▸ WRITTEN TASK: Copy the stretch of the UX research text below from "The business mindset for a" through "we provide them.", keeping every word as it stands.

▸ DOCUMENT SEGMENT:

————————

Lately, I’ve been helping aspiring UXRs ‘break into’ the profession. I’ve made a few key discoveries about their efforts — both successes and struggles. And I’ve learned that what they’re missing is not about research.

I’m an entrepreneur at heart. All my UX experience has been in service of the business and the customer, and all the UX work I’ve done over 3+ decades has been focused on business results. This is a natural, automatic mindset for me.

Research must serve the business and the customer.

Research methods, science, tools, lingo, and technical chops are secondary.

I searched the available content on ‘how to break into UX research’ and I found scant little mention, much less substantial guidance, on the business mindset.

The business mindset for a UXR includes three ways of thinking about ‘research’, about ‘experience’, about ‘users’:

  1. Make the Business Mindset Shift: What is business? What is the role of ‘experience’ in business? Who are ‘users’ in a business context?
  2. Be an Entrepreneur: Aspiring UXRs do best who step up, innovate, and find opportunities to make things happen — before that first official UX job.
  3. Become a Marketer: New UXRs succeed who package themselves, position themselves, and craft their contribution and their message as more than a ‘researcher’.

Developing a UX Business Mindset — why it matters and why every aspiring UXR must adopt it

The business mindset for UX starts with one essential truth: All outcomes in business occur ONLY as choices made by individual customers in the experiences we provide them.

————————

▸ SOURCE DATA:

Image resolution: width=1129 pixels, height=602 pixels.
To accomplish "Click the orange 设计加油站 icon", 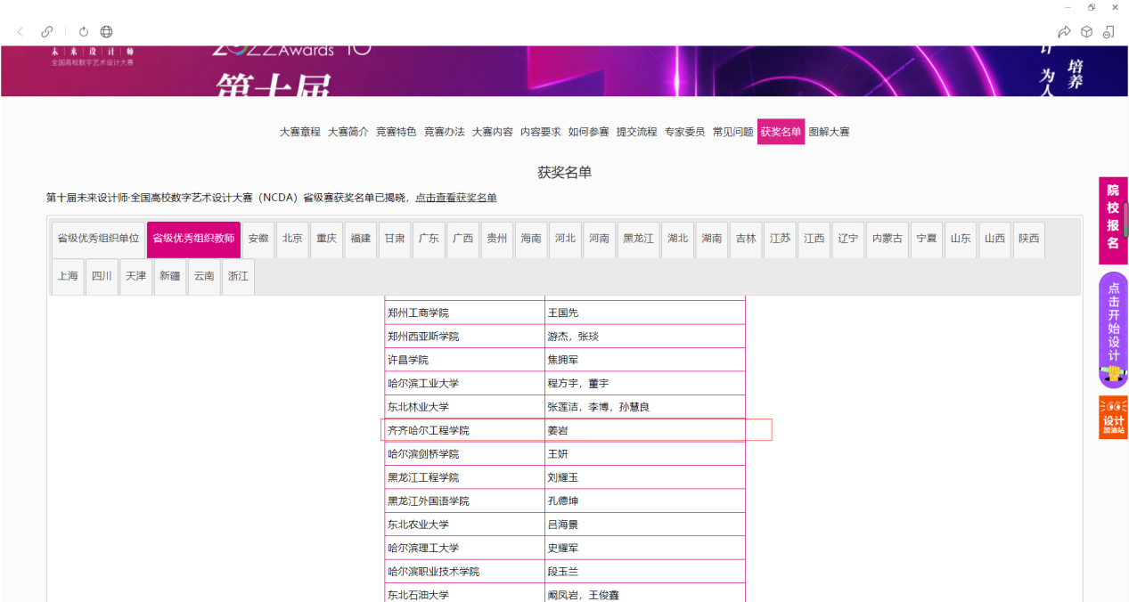I will point(1113,418).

————————

▸ ANSWER TO THIS EXERCISE:
The business mindset for a UXR includes three ways of thinking about ‘research’, about ‘experience’, about ‘users’:

  1. Make the Business Mindset Shift: What is business? What is the role of ‘experience’ in business? Who are ‘users’ in a business context?
  2. Be an Entrepreneur: Aspiring UXRs do best who step up, innovate, and find opportunities to make things happen — before that first official UX job.
  3. Become a Marketer: New UXRs succeed who package themselves, position themselves, and craft their contribution and their message as more than a ‘researcher’.

Developing a UX Business Mindset — why it matters and why every aspiring UXR must adopt it

The business mindset for UX starts with one essential truth: All outcomes in business occur ONLY as choices made by individual customers in the experiences we provide them.